-------- Text
Locating the Killer: A Guide to Geographical Profiling

One of my fave TV shows is Criminal Minds, and so one of the first approaches to catching criminals I researched was profiling. If you’ve ever watched that show, you’ll know that the FBI identifies information about a criminal based on their behaviour at the crime scene, location of the crime, location of the dump site and time frames.

It’s fascinating to watch as a viewer, but what are the actual theories behind profiling, and how can understanding these help us to write a better crime novel?

What is geographical profiling?

A consultant ‘profiler’ is brought in when the identity of the offender is unknown, the crime is serious, and is most effective when we are dealing with a series of crimes thought to be attributed to the same criminal.

Geographical profiling is a method of identifying a most likely area the offender lives (sometimes called ‘anchor point’ or ‘home base’), based on key locations connected to a series of crimes. These locations could include the initial location the victim is spotted, the crime scene and the dump site.

If this approach works, it can save the investigative team a hell of a lot of time and wasted resource. After all, narrowing down your search to within a few miles enables you to concentrate patrols and searches for the suspect.

 

Here are a few of the main theories:

Routine Activities Theory

For a crime to occur, the following MUST be present: A motivated offender, a vulnerable target or victim and the absence of a capable guardian, all meeting in the same place.

If any one of these elements is missing, the crime cannot occur. For example, a motivated murderer comes across a suitable, vulnerable target in an alleyway, but the presence nearby of police, civilians or obvious CCTV may act as ‘guardians’ that deter the killer.

how-does-a-crime-occur

Due to the requirement of all three elements, crimes tend to occur in clusters. These areas tend to be high activity spaces – routes to work, recreational and social spaces.

At certain times of the year the three elements are more likely to come together. At Christmas more people leave their homes to go shopping, meaning an increased opportunity for a murderer to find a suitable target. This could also account for the so-called ‘Saturday effect’. There is around a 60% increase in homicide rate on a Saturday compared to all other days of the week combined.

Crime Pattern Theory

Along a similar vein, crime pattern theory states that the killer creates a mental map of the areas and routes in which they carry out day-to-day activities. It is within these familiar areas that the victim will be chosen.

mindmap-geographical-profiling

Distance Decay Theory

This theory states that an offender will travel a limited distance to commit crime. This distance is further than the ‘buffer zone’ (the area immediately surrounding their home), but not too far.
----------------
-------- Excerpted records
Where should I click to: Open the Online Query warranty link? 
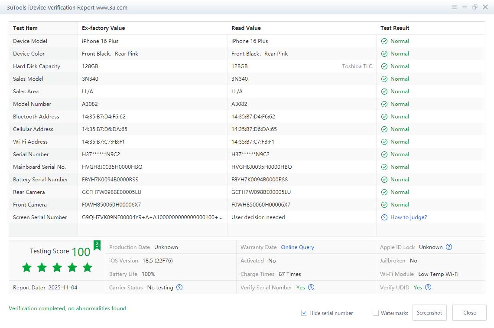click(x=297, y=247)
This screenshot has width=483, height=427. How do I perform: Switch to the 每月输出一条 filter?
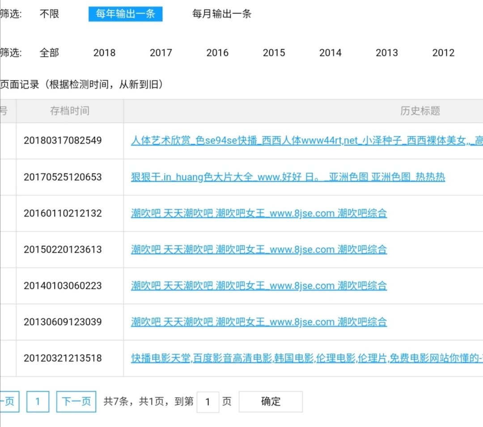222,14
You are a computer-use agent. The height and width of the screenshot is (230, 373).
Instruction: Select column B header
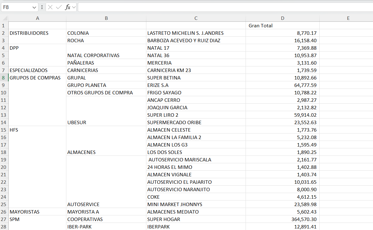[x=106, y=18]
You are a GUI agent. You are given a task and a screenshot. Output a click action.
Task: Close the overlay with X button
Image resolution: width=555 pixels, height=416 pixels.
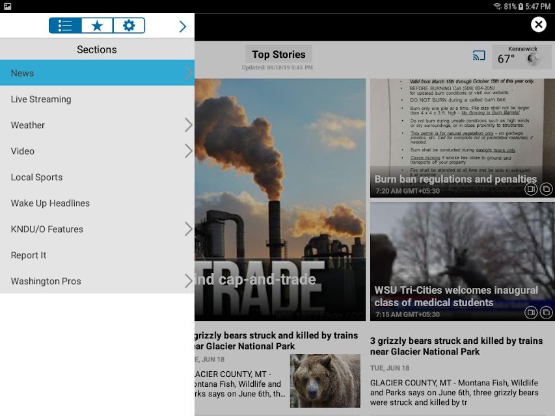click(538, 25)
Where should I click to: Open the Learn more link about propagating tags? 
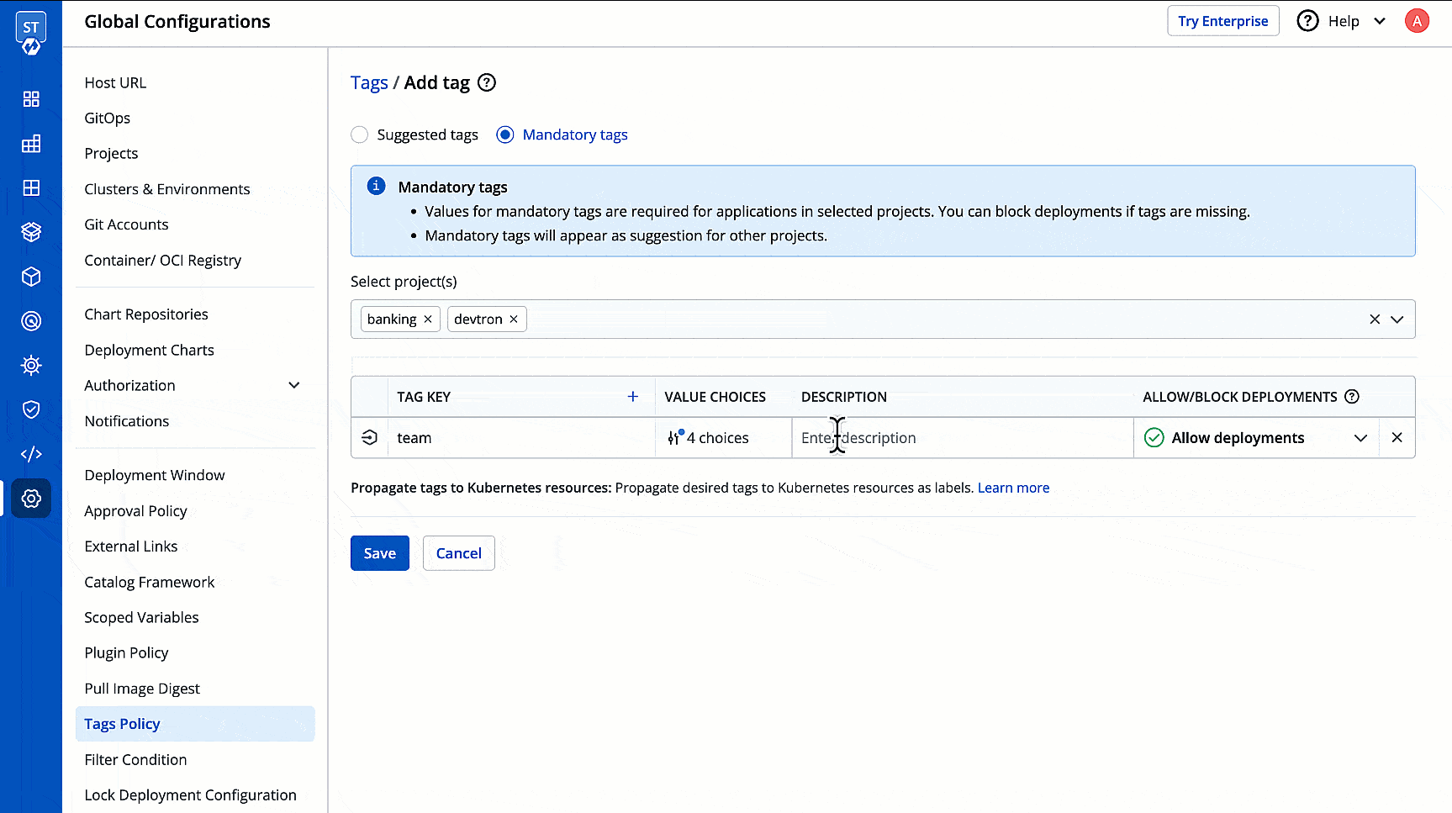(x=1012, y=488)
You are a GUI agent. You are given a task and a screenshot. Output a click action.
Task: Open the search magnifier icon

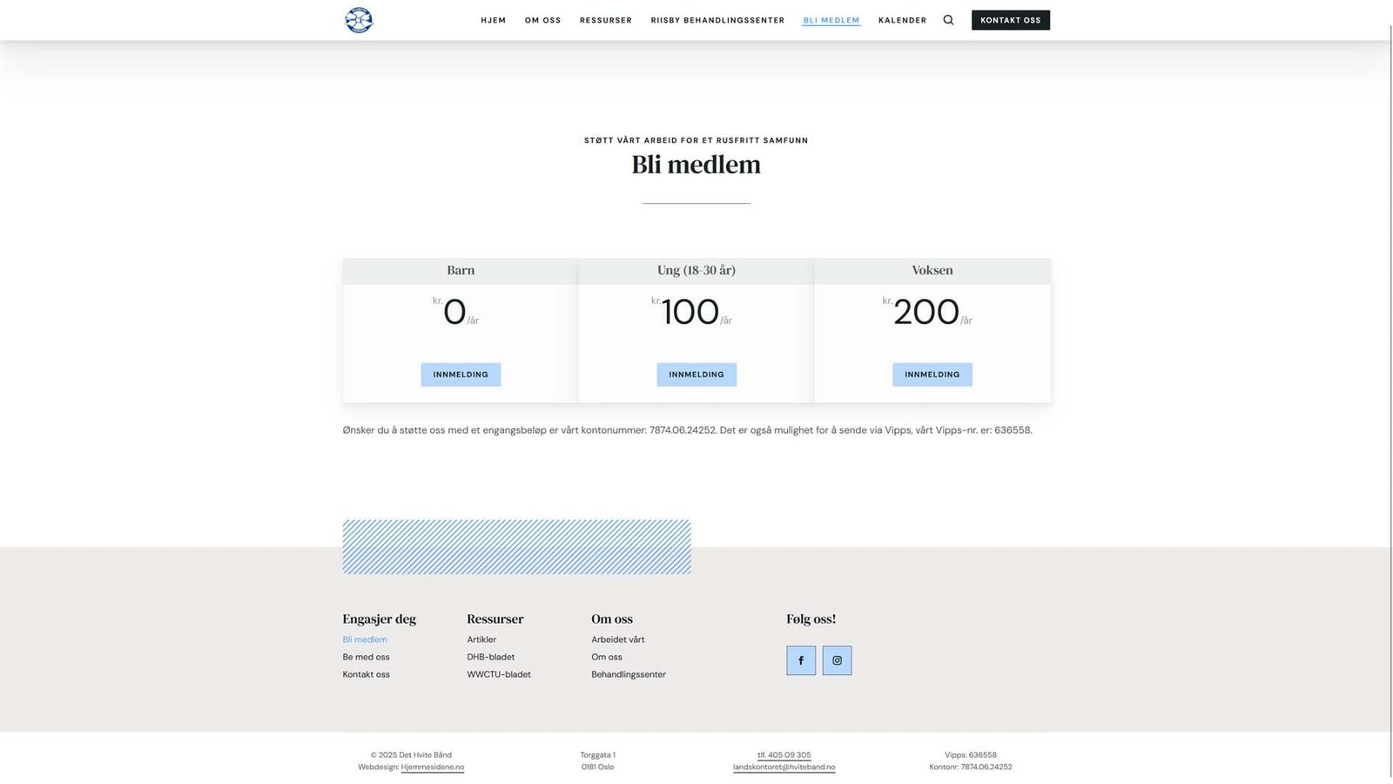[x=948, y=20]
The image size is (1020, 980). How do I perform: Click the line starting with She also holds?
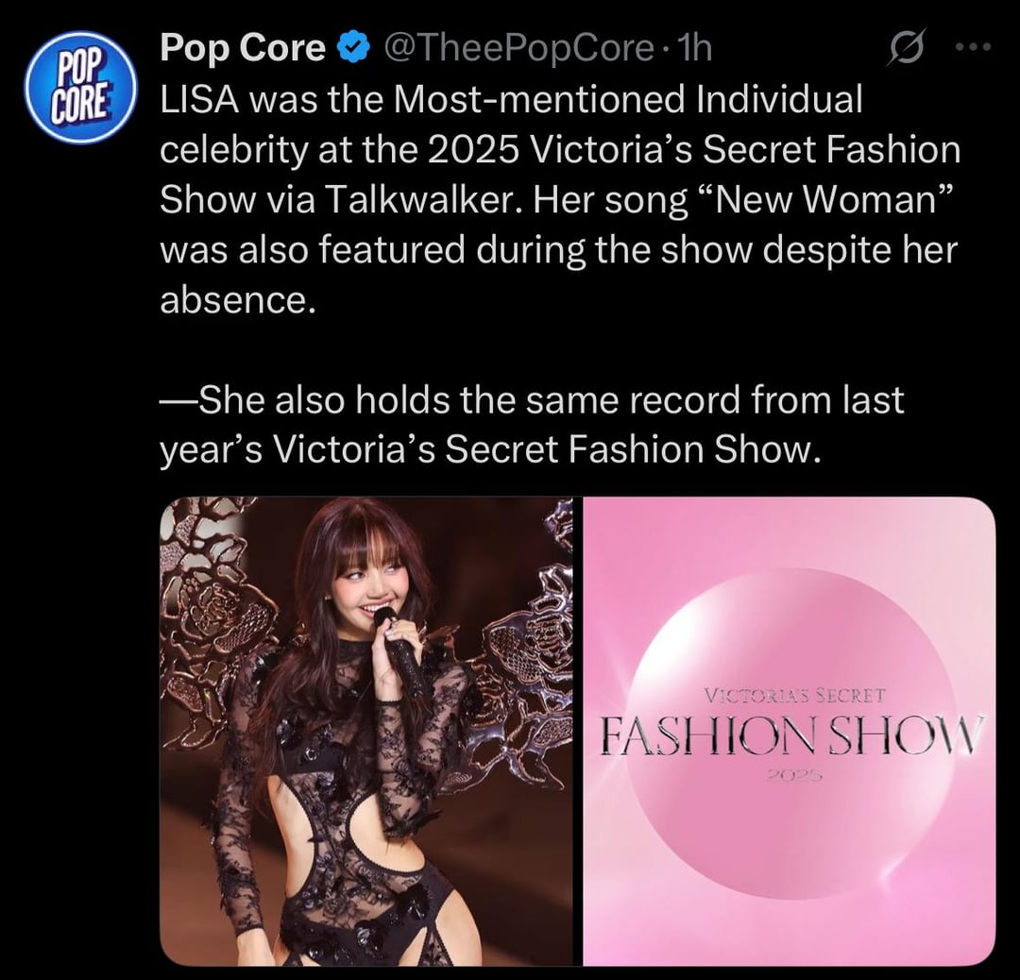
----------------
Directives:
1 > According to the geographical profiling guide, why do crimes tend to occur in clusters? Answer in one to three sentences.
2 > Transcribe the part of the geographical profiling guide starting with "Due to the requirement" and going on through "will be chosen.".
The data stands apart from the geographical profiling guide as separate material.

Expected results:
1 > A crime requires a motivated offender, a vulnerable target or victim, and the absence of a capable guardian, all meeting in the same place. Because all three elements must be present together, crimes tend to cluster in high-activity spaces such as routes to work and recreational and social spaces.

2 >
Due to the requirement of all three elements, crimes tend to occur in clusters. These areas tend to be high activity spaces – routes to work, recreational and social spaces.

At certain times of the year the three elements are more likely to come together. At Christmas more people leave their homes to go shopping, meaning an increased opportunity for a murderer to find a suitable target. This could also account for the so-called ‘Saturday effect’. There is around a 60% increase in homicide rate on a Saturday compared to all other days of the week combined.

Crime Pattern Theory

Along a similar vein, crime pattern theory states that the killer creates a mental map of the areas and routes in which they carry out day-to-day activities. It is within these familiar areas that the victim will be chosen.